----- RECORDS SHOWN

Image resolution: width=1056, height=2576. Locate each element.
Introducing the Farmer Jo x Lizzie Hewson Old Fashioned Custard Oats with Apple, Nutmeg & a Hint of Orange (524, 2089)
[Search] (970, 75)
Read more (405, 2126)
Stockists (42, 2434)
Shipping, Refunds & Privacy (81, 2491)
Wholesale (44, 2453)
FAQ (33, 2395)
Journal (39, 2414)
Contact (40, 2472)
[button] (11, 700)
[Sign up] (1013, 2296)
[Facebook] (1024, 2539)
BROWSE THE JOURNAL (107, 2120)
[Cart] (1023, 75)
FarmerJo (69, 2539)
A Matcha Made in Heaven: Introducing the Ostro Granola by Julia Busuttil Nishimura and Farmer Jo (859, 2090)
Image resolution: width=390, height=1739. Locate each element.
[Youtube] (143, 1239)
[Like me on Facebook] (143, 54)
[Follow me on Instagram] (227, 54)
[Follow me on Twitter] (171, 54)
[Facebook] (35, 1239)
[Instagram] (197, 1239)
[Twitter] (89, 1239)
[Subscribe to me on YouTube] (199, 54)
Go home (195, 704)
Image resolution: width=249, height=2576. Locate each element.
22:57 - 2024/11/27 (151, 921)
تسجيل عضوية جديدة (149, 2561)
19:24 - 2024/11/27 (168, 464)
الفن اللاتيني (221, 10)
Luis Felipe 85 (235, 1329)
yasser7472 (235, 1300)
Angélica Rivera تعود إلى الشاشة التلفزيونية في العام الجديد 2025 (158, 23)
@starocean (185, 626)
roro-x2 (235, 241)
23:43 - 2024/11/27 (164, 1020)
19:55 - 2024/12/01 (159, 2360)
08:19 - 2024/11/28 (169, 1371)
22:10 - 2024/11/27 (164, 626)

----------

TASK OBJECTIVE:
Repeat back the listing above exactly, including every line.

REPLY TO THE TASK:
Image resolution: width=1056, height=2576. Locate each element.
Introducing the Farmer Jo x Lizzie Hewson Old Fashioned Custard Oats with Apple, Nutmeg & a Hint of Orange (524, 2089)
[Search] (970, 75)
Read more (405, 2126)
Stockists (42, 2434)
Shipping, Refunds & Privacy (81, 2491)
Wholesale (44, 2453)
FAQ (33, 2395)
Journal (39, 2414)
Contact (40, 2472)
[button] (11, 700)
[Sign up] (1013, 2296)
[Facebook] (1024, 2539)
BROWSE THE JOURNAL (107, 2120)
[Cart] (1023, 75)
FarmerJo (69, 2539)
A Matcha Made in Heaven: Introducing the Ostro Granola by Julia Busuttil Nishimura and Farmer Jo (859, 2090)
Image resolution: width=390, height=1739. Locate each element.
[Youtube] (143, 1239)
[Like me on Facebook] (143, 54)
[Follow me on Instagram] (227, 54)
[Follow me on Twitter] (171, 54)
[Facebook] (35, 1239)
[Instagram] (197, 1239)
[Twitter] (89, 1239)
[Subscribe to me on YouTube] (199, 54)
Go home (195, 704)
Image resolution: width=249, height=2576. Locate each element.
22:57 - 2024/11/27 (151, 921)
تسجيل عضوية جديدة (149, 2561)
19:24 - 2024/11/27 (168, 464)
الفن اللاتيني (221, 10)
Luis Felipe 85 (235, 1329)
yasser7472 (235, 1300)
Angélica Rivera تعود إلى الشاشة التلفزيونية في العام الجديد 2025 (158, 23)
@starocean (185, 626)
roro-x2 (235, 241)
23:43 - 2024/11/27 (164, 1020)
19:55 - 2024/12/01 (159, 2360)
08:19 - 2024/11/28 (169, 1371)
22:10 - 2024/11/27 (164, 626)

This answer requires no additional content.